You're reading: Pakistan navy travels far to reach flood victims

Pakistani navy boats sped across miles of flood waters on Sunday as the military took a lead role in rescuing survivors from a devastating disaster that has killed 1,600 people and left two million homeless.

The Pakistani military has maintained a dominant role in foreign and security policy even during civilian rule, and has come to the fore during natural disasters, such as in the aftermath of the 2005 earthquake.

The civilian government has meanwhile appeared overwhelmed and President Asif Ali Zardari has been singled out for criticism for remaining on an official visit to Europe as the country suffered its worst floods in 80 years.

But analysts do not expect the government’s heavily criticised handling of the crisis to encourage the military, which has ruled for more than half of Pakistan’s history, to try to seize power.

Heavy rain is forecast to further lash the country in the next 36 hours.

Rubber and wooden navy boats set out from areas in Sindh province, where flood waters burst from the Indus River across vast distances, to help Pakistanis who have watched safe ground shrink by the hour and waters swallow up their livestock.

"We have been doing this for several days," said navy officer Akhter Mahmood after his boat travelled through about 20 km (12 miles) of flood water.

Women, chest-deep in water, carried chickens and clothes on their heads before entering navy boats. "I thought the waters would go away," said Sakina. "I want to come back."

Zardari drew fire for leaving the country for official visits in Europe during the crisis. He said the prime minister was handling the catastrophe and informing him of developments.

GETTING WORSE

Floods wiped out Mohammad Saleem’s home and grocery store in the village of Kot Addu. "We have not received any help from the government so far and I am sure any foreign help that will come will never reach us," he said.

Even though relief efforts may have improved the military’s standing, and widened the perception that Pakistani civilian governments are too weak and inefficient to cope with disasters, analysts do not see any threat to the current administration.

The army is busy fighting Taliban insurgents and does not want to be strapped with Pakistan’s enormous problems; from costly rebuilding after the floods, to the struggle to attract foreign investment in a troubled economy, to widespread poverty.

"I don’t think they are willing to dump Zardari," said Kamran Bokhari, Regional Director, Middle East and South Asia at global intelligence firm STRATFOR.

"The current army leadership … is very clear that there is a war that needs to be waged."

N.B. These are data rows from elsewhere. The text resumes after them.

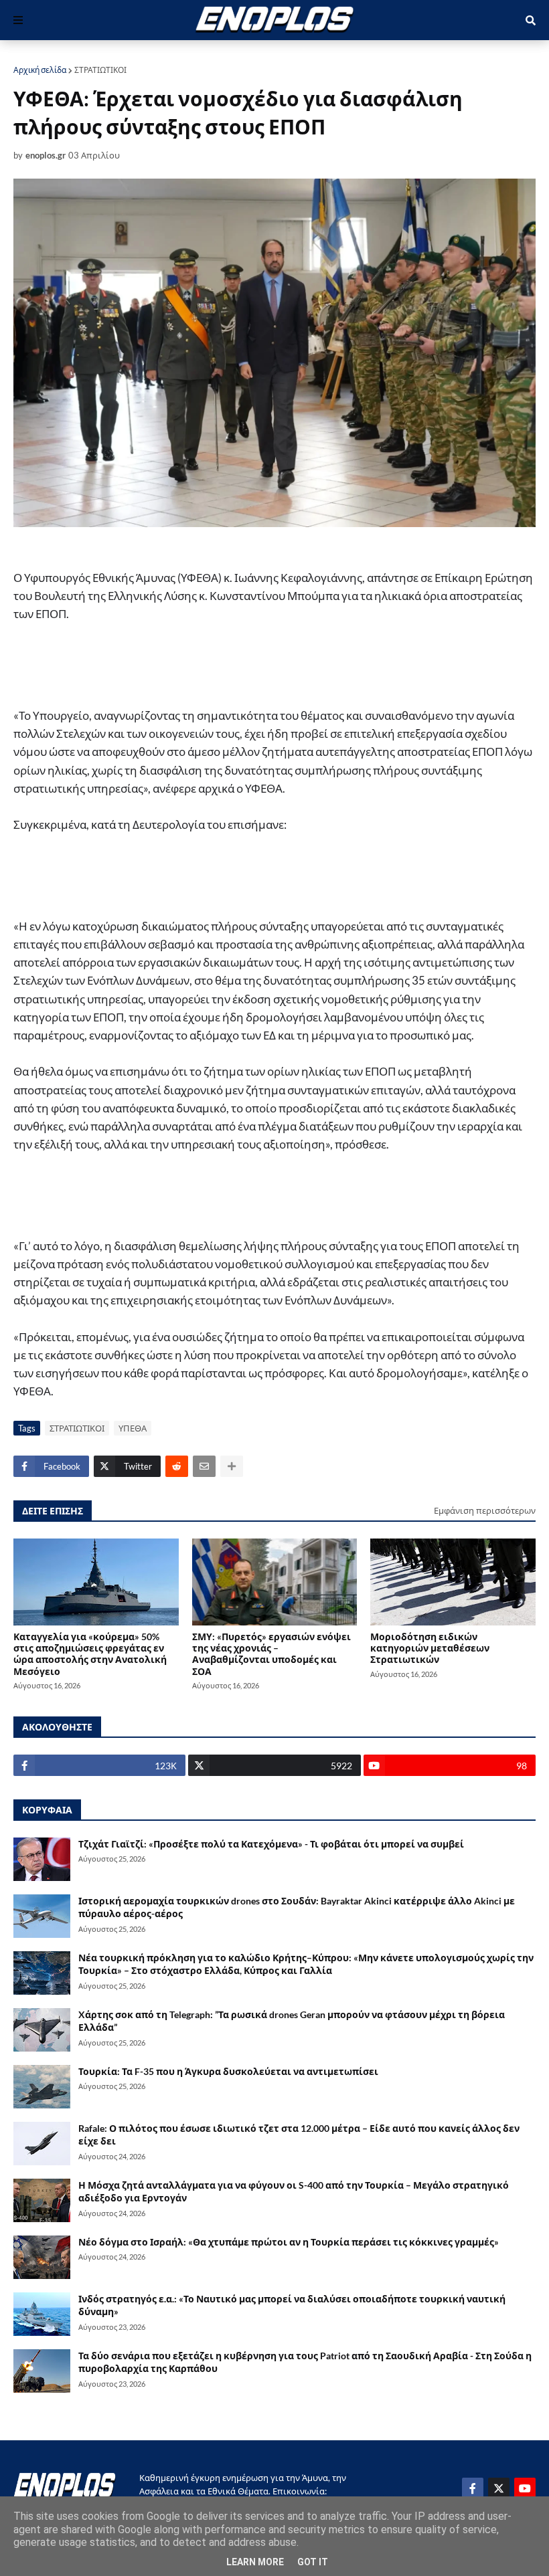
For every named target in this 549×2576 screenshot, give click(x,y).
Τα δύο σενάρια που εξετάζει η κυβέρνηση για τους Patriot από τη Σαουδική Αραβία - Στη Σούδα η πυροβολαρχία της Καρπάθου (305, 2362)
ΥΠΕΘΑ (133, 1428)
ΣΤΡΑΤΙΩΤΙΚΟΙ (100, 70)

Foreign aid organisations, also playing a much bigger role than the government, say weather has hampered relief efforts.

Floodwaters have roared down from the northwest to the agricultural heartland of Punjab and on to southern Sindh along a trail more than 1,000 km (600 miles) long.

The flooding, brought on by unusually strong monsoon rains, has destroyed 360,000 houses, aid groups say.

"We are very concerned because the situation is getting worse and worse," said Maurizio Giuliano, spokesman for the U.N. Office for the Coordination of Humanitarian Affairs.

Hundreds of millions of dollars in humanitarian relief will be needed in the coming months alone, he said. Billions may be needed to rebuild infrastructure in the long term.

In Punjab alone, 1.4 million acres of land was destroyed. The economy, which depends heavily on agriculture and foreign aid, has taken a major hit.

In some areas, only the tops of trees and telephone poles are visible. Pakistanis fighting to hold on to anything they can walked waist-deep in water carrying logs from their shattered homes.

Even before the floods, Pakistan was struggling to tame inflation that averaged 11.7 percent for the last fiscal year. In Swat Valley, one of the hardest hit areas, tomato prices have more than tripled since the floods hit.

"Our country has gone back several years," Prime Minister Yusuf Raza Gilani told reporters on a visit to Sindh province.

In Punjab, hundreds of people were evacuated from drenched areas to a railway track on higher ground.
"What we are wearing is all that we have, the rest is all gone — our house, animals, wheat we had stored, everything has been destroyed," university student Fiza Batool said as she fed her 10-year-old sister biscuits.